### TASK DESCRIPTION
Every line from the one containing "Image resolution: width=806" to the end of the records below must be copied exactly, and no pictures may be included.

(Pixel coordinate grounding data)

= Beginning of Section =

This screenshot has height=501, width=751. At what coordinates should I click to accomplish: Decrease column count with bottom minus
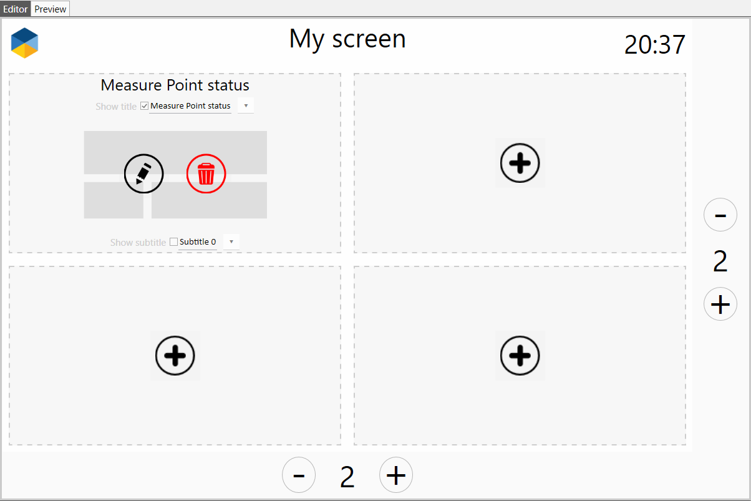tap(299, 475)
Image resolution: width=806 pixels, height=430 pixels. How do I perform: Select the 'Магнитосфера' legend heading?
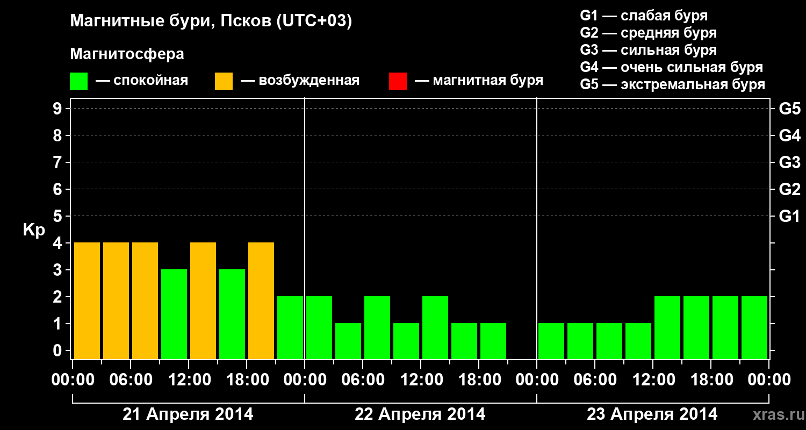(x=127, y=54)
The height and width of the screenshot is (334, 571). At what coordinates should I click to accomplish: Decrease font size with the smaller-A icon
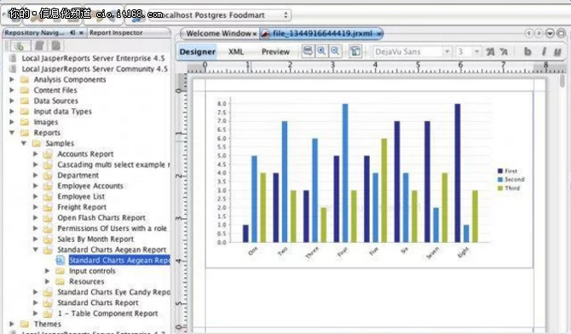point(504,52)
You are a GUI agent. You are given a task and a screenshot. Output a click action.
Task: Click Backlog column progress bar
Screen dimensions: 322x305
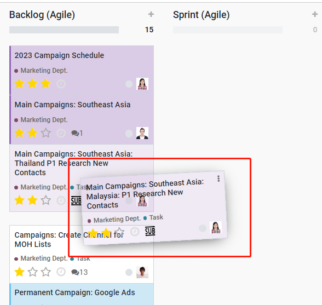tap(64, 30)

= End of Section =

### TASK OUTPUT
Image resolution: width=806 pixels, height=430 pixels. How do I perform: Select the 'Магнитосфера' legend heading?
(x=127, y=54)
The height and width of the screenshot is (334, 571). At what coordinates should I click to accomplish: Decrease font size with the smaller-A icon
point(504,52)
You are a GUI agent. You are given a task and a screenshot. Output a click action.
Task: Click Backlog column progress bar
Screen dimensions: 322x305
tap(64, 30)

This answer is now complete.